## TASK GOAL
Which of the lines below mention the word "agent"? Pull each one out.

## LISTED RECORDS
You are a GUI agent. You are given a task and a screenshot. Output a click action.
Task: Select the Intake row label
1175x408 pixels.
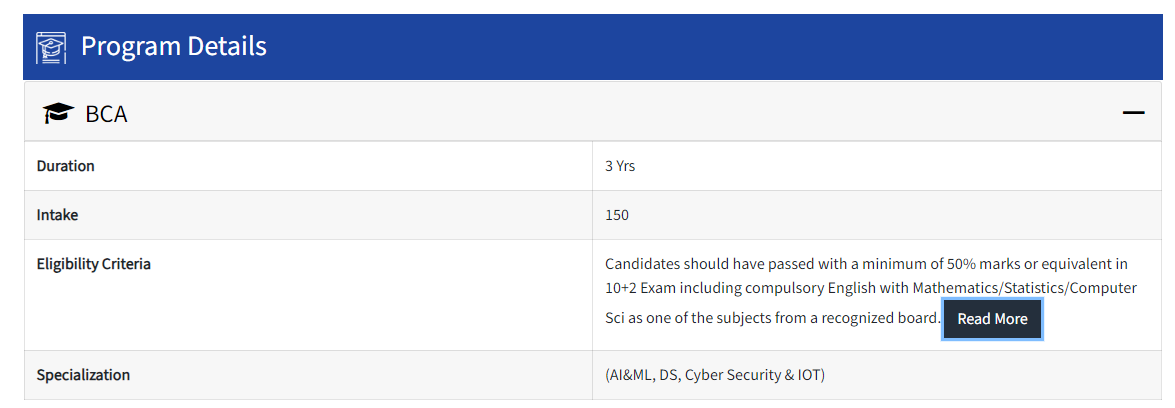[x=57, y=215]
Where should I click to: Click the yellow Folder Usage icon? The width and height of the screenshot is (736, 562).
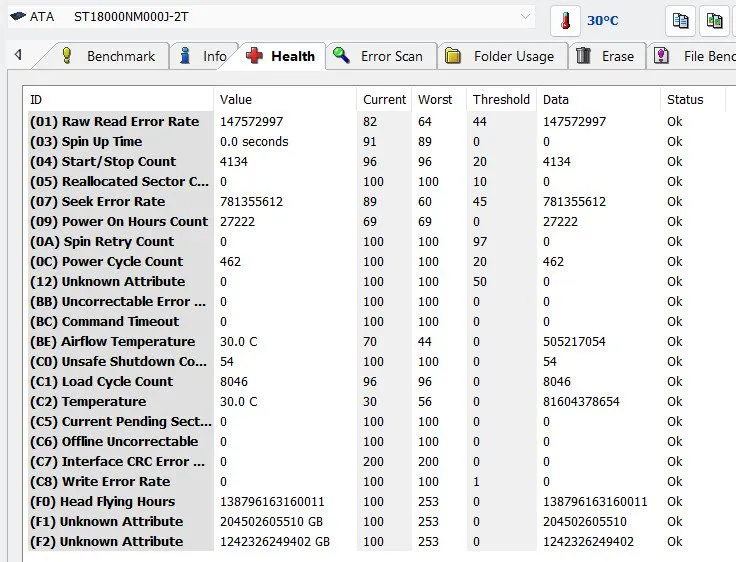452,56
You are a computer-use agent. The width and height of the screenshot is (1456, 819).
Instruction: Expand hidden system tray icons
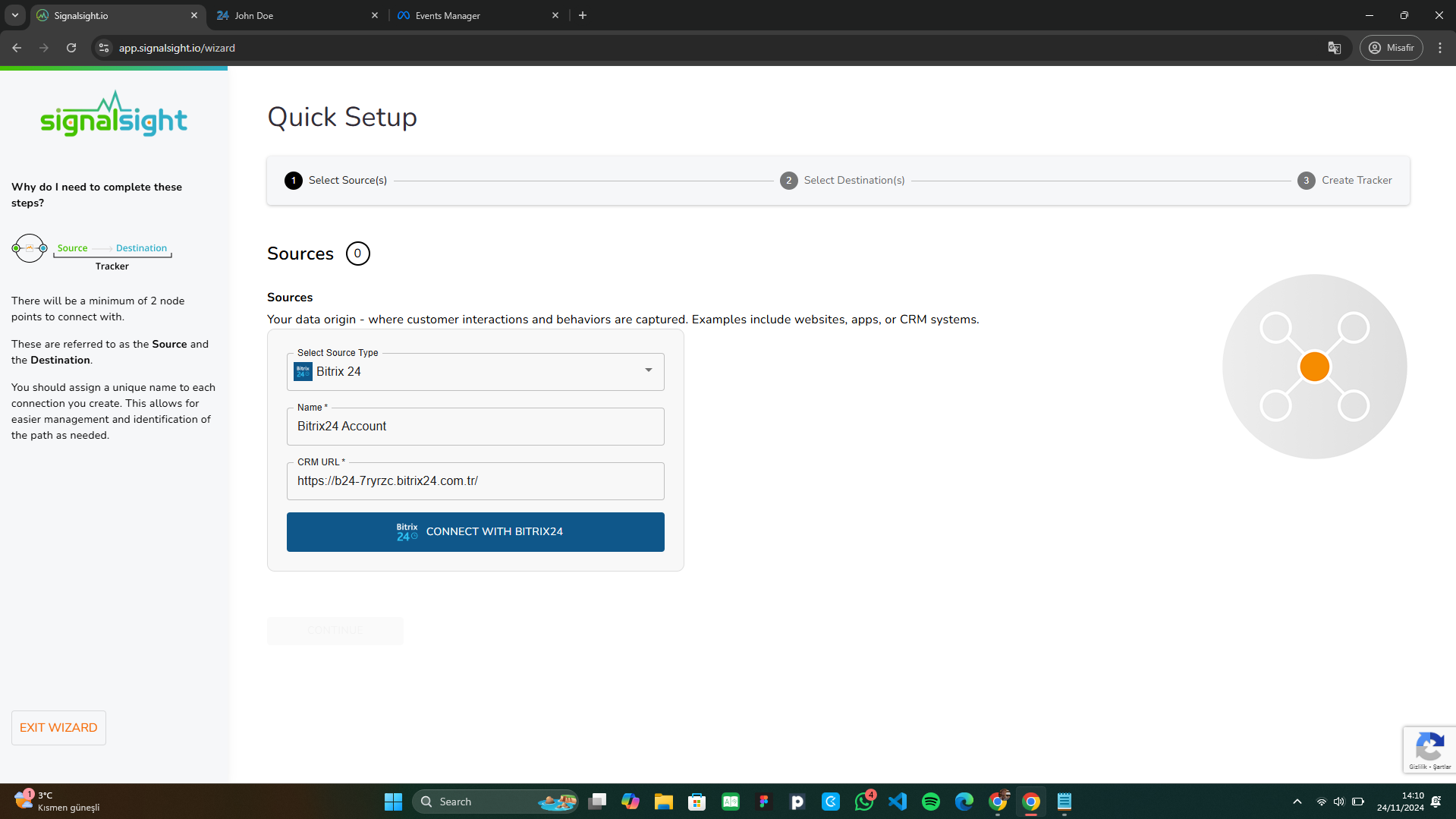click(1297, 802)
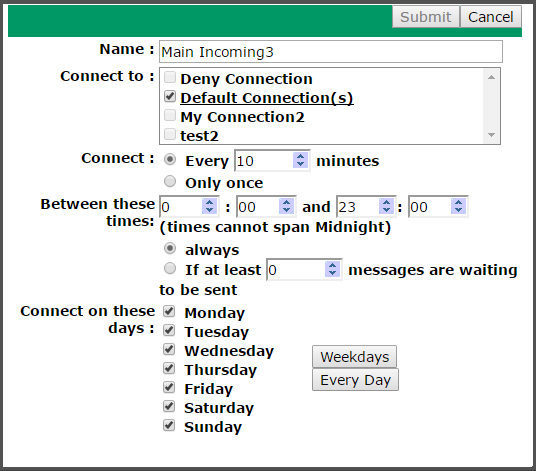Viewport: 536px width, 471px height.
Task: Uncheck Default Connection(s) checkbox
Action: pyautogui.click(x=170, y=96)
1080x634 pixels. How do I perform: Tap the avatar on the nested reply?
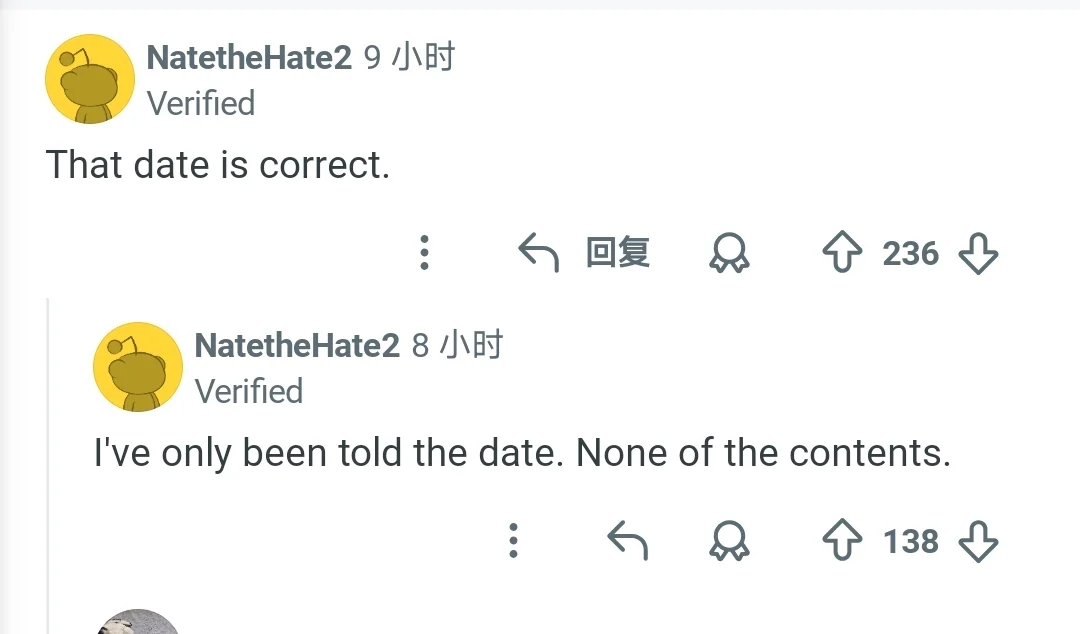pyautogui.click(x=138, y=367)
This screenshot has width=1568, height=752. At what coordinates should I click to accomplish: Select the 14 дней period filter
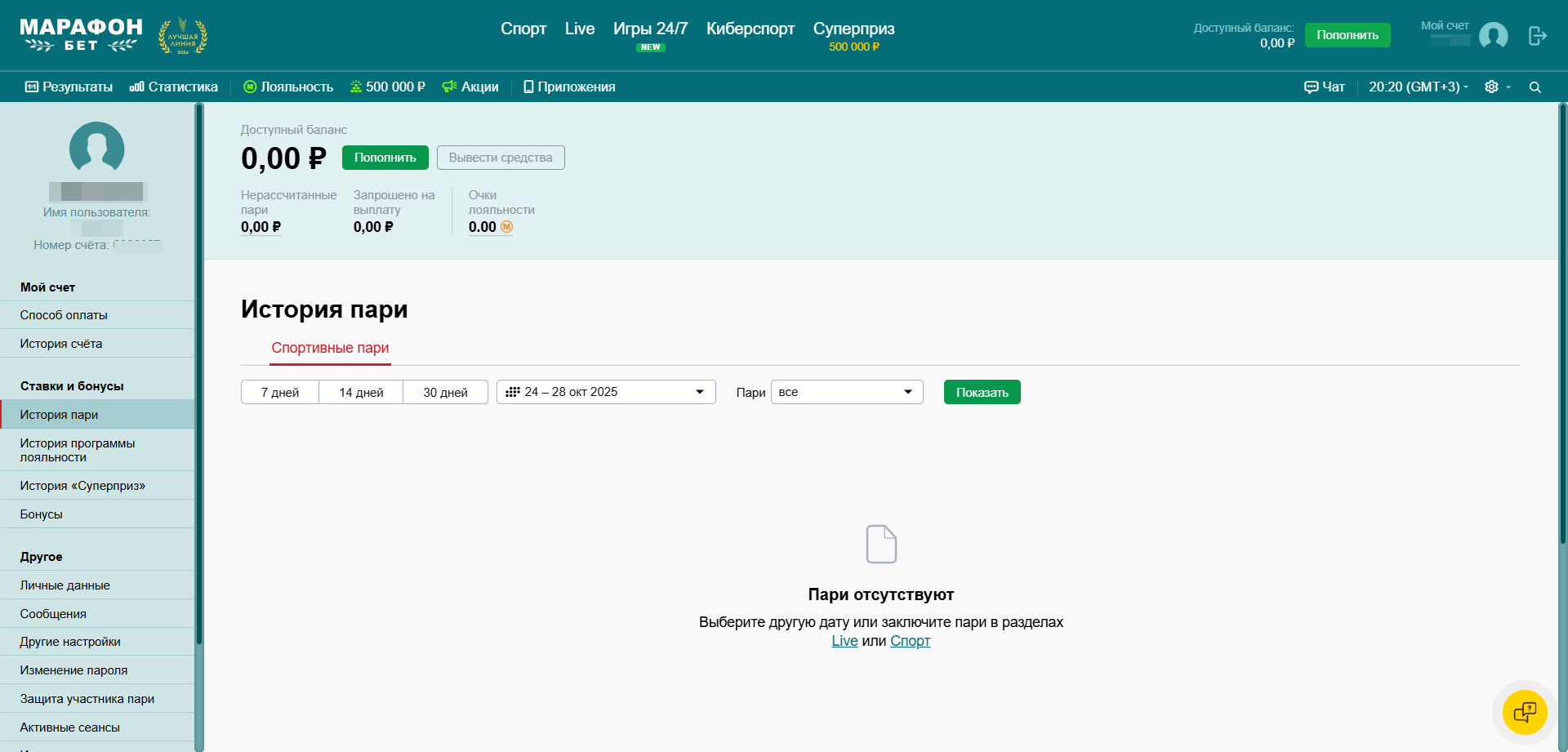361,393
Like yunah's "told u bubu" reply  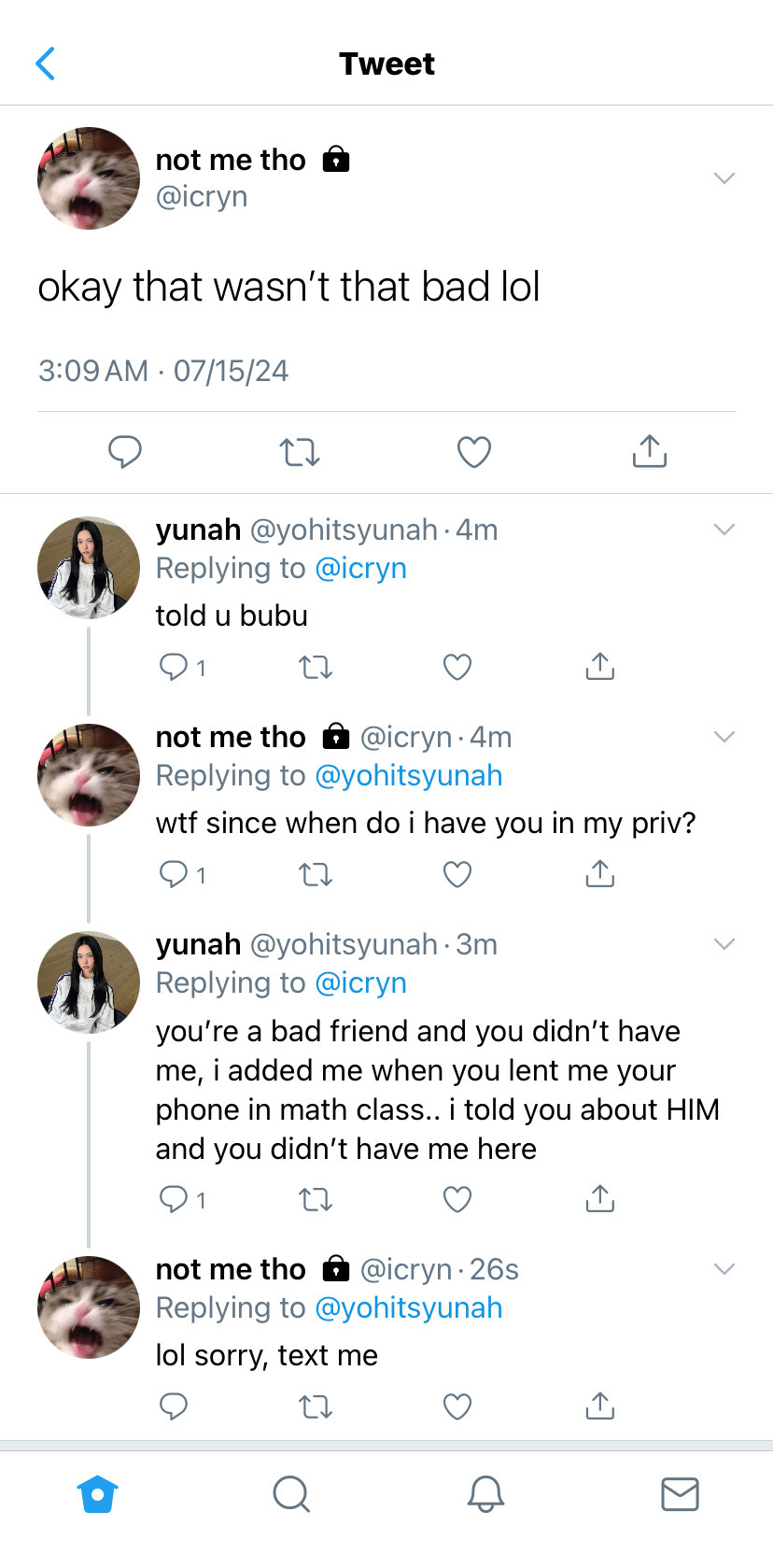coord(457,667)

## PROBLEM SOLUTION
You are a GUI agent. You are given a task and a screenshot. Output a click action.
You are a computer-use agent. The width and height of the screenshot is (1456, 819).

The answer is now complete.